## Aim of the exercise
Edit the records below so that each "GUI agent" reads "screen agent", leaving every other part unchanged.

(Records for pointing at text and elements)
• • • • • • •

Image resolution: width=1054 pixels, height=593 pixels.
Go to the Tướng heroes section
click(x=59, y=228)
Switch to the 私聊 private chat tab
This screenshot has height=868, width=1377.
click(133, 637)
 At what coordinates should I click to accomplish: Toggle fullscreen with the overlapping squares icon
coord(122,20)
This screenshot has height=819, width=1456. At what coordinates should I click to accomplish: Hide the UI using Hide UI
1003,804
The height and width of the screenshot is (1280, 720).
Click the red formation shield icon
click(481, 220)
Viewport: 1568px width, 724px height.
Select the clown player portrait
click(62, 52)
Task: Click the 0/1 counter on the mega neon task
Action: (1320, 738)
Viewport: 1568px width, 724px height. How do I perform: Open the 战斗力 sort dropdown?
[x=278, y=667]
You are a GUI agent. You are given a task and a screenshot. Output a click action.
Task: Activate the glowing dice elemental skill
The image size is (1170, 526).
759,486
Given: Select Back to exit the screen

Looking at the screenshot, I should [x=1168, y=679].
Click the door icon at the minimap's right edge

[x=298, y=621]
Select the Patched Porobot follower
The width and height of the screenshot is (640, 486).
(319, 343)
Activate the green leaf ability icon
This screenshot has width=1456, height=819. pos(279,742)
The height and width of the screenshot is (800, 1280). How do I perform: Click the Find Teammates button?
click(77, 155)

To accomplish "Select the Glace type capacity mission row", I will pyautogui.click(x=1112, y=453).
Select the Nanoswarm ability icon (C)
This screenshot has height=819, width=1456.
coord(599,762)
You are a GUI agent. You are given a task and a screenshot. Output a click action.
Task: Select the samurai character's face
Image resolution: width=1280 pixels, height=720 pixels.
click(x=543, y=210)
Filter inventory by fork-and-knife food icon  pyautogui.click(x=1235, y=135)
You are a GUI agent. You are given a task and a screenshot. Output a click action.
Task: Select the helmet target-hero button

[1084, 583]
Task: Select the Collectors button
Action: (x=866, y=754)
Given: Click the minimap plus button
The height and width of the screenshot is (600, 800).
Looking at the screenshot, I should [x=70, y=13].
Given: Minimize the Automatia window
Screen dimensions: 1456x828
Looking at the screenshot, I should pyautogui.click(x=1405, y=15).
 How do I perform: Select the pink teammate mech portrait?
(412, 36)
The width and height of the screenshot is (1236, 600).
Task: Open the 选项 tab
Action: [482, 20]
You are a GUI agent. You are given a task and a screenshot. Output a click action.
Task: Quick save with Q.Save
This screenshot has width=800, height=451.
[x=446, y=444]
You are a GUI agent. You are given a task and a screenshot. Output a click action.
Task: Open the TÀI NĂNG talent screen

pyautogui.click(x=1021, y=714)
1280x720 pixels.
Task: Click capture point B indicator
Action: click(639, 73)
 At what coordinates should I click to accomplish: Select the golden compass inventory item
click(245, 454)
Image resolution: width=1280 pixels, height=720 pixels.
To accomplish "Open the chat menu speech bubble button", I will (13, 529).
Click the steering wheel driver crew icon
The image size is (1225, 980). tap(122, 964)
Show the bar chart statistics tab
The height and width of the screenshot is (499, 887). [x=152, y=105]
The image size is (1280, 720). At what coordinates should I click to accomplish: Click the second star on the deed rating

• • • • • • •

## Solution to this problem
Image resolution: width=1054 pixels, height=593 pixels.
Go to the Tướng heroes section
click(x=59, y=228)
Switch to the 私聊 private chat tab
This screenshot has height=868, width=1377.
click(133, 637)
 At what coordinates should I click to accomplish: Toggle fullscreen with the overlapping squares icon
coord(122,20)
This screenshot has height=819, width=1456. At what coordinates should I click to accomplish: Hide the UI using Hide UI
1003,804
The height and width of the screenshot is (1280, 720).
Click the red formation shield icon
click(481, 220)
Viewport: 1568px width, 724px height.
Select the clown player portrait
click(62, 52)
Task: Click the 0/1 counter on the mega neon task
Action: (1320, 738)
Viewport: 1568px width, 724px height. How do I perform: Open the 战斗力 sort dropdown?
[x=278, y=667]
You are a screen agent. You are given a task and a screenshot. Output a click action.
Task: Activate the glowing dice elemental skill
The image size is (1170, 526).
759,486
Given: Select Back to exit the screen

Looking at the screenshot, I should [x=1168, y=679].
Click the door icon at the minimap's right edge

[x=298, y=621]
Select the Patched Porobot follower
The width and height of the screenshot is (640, 486).
(319, 343)
Activate the green leaf ability icon
This screenshot has width=1456, height=819. pos(279,742)
The height and width of the screenshot is (800, 1280). How do I perform: Click the Find Teammates button?
click(77, 155)

To accomplish "Select the Glace type capacity mission row", I will pyautogui.click(x=1112, y=453).
Select the Nanoswarm ability icon (C)
This screenshot has height=819, width=1456.
coord(599,762)
You are a screen agent. You are given a task and a screenshot. Output a click action.
Task: Select the samurai character's face
Image resolution: width=1280 pixels, height=720 pixels.
click(x=543, y=210)
Filter inventory by fork-and-knife food icon  pyautogui.click(x=1235, y=135)
You are a screen agent. You are given a task and a screenshot. Output a click action.
Task: Select the helmet target-hero button

[1084, 583]
Task: Select the Collectors button
Action: (x=866, y=754)
Given: Click the minimap plus button
The height and width of the screenshot is (600, 800).
Looking at the screenshot, I should [x=70, y=13].
Given: Minimize the Automatia window
Screen dimensions: 1456x828
Looking at the screenshot, I should pyautogui.click(x=1405, y=15).
 How do I perform: Select the pink teammate mech portrait?
(412, 36)
The width and height of the screenshot is (1236, 600).
Task: Open the 选项 tab
Action: [482, 20]
You are a screen agent. You are given a task and a screenshot. Output a click action.
Task: Quick save with Q.Save
This screenshot has width=800, height=451.
[x=446, y=444]
You are a screen agent. You are given a task and a screenshot. Output a click action.
Task: Open the TÀI NĂNG talent screen

pyautogui.click(x=1021, y=714)
1280x720 pixels.
Task: Click capture point B indicator
Action: click(639, 73)
 At what coordinates should I click to accomplish: Select the golden compass inventory item
click(245, 454)
Image resolution: width=1280 pixels, height=720 pixels.
To accomplish "Open the chat menu speech bubble button", I will (13, 529).
Click the steering wheel driver crew icon
The image size is (1225, 980). tap(122, 964)
Show the bar chart statistics tab
The height and width of the screenshot is (499, 887). [x=152, y=105]
The image size is (1280, 720). At what coordinates should I click to accomplish: Click the second star on the deed rating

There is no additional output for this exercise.